ZIEL:
Gib die folgende Auflistung vollständig wieder und ersetze darin jedes „How do I perform“ durch „How can I perform“. Alles andere bleibt unverändert.

DATEN ZUR AUFGABE:
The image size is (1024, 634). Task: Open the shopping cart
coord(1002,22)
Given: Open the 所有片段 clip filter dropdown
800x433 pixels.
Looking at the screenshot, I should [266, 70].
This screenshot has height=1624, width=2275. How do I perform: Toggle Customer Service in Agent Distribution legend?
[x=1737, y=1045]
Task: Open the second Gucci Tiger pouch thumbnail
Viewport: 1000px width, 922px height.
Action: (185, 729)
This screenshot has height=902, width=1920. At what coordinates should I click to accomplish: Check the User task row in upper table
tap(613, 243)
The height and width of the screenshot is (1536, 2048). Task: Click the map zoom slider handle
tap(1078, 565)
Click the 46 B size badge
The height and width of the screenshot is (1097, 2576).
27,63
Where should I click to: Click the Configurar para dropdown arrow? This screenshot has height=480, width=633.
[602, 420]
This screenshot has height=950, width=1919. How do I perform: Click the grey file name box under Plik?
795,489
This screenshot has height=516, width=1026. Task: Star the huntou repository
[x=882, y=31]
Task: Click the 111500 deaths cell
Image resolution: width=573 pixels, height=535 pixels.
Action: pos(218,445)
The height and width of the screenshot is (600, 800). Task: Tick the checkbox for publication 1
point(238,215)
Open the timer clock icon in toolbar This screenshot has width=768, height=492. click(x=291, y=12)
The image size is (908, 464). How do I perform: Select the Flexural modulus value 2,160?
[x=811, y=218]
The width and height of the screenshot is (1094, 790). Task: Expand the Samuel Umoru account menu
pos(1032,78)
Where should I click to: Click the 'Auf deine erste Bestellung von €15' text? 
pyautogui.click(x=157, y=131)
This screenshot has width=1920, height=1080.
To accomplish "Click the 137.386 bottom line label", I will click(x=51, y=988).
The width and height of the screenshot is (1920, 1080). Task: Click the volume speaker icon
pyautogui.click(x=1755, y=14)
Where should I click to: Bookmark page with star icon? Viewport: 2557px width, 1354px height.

ANTWORT:
The image size is (1024, 634). Task: Open the shopping cart
coord(1002,22)
Given: Open the 所有片段 clip filter dropdown
800x433 pixels.
Looking at the screenshot, I should [266, 70].
This screenshot has height=1624, width=2275. How can I perform: Toggle Customer Service in Agent Distribution legend?
[x=1737, y=1045]
Task: Open the second Gucci Tiger pouch thumbnail
Viewport: 1000px width, 922px height.
Action: (185, 729)
This screenshot has height=902, width=1920. At what coordinates should I click to accomplish: Check the User task row in upper table
tap(613, 243)
The height and width of the screenshot is (1536, 2048). Task: Click the map zoom slider handle
tap(1078, 565)
Click the 46 B size badge
The height and width of the screenshot is (1097, 2576).
27,63
Where should I click to: Click the Configurar para dropdown arrow? This screenshot has height=480, width=633.
[602, 420]
This screenshot has height=950, width=1919. How can I perform: Click the grey file name box under Plik?
795,489
This screenshot has height=516, width=1026. Task: Star the huntou repository
[x=882, y=31]
Task: Click the 111500 deaths cell
Image resolution: width=573 pixels, height=535 pixels.
Action: pos(218,445)
The height and width of the screenshot is (600, 800). Task: Tick the checkbox for publication 1
point(238,215)
Open the timer clock icon in toolbar This screenshot has width=768, height=492. click(x=291, y=12)
The image size is (908, 464). How can I perform: Select the Flexural modulus value 2,160?
[x=811, y=218]
The width and height of the screenshot is (1094, 790). Task: Expand the Samuel Umoru account menu
pos(1032,78)
Where should I click to: Click the 'Auf deine erste Bestellung von €15' text? 
pyautogui.click(x=157, y=131)
This screenshot has width=1920, height=1080.
To accomplish "Click the 137.386 bottom line label", I will click(x=51, y=988).
The width and height of the screenshot is (1920, 1080). Task: Click the volume speaker icon
pyautogui.click(x=1755, y=14)
Where should I click to: Bookmark page with star icon? Viewport: 2557px width, 1354px height.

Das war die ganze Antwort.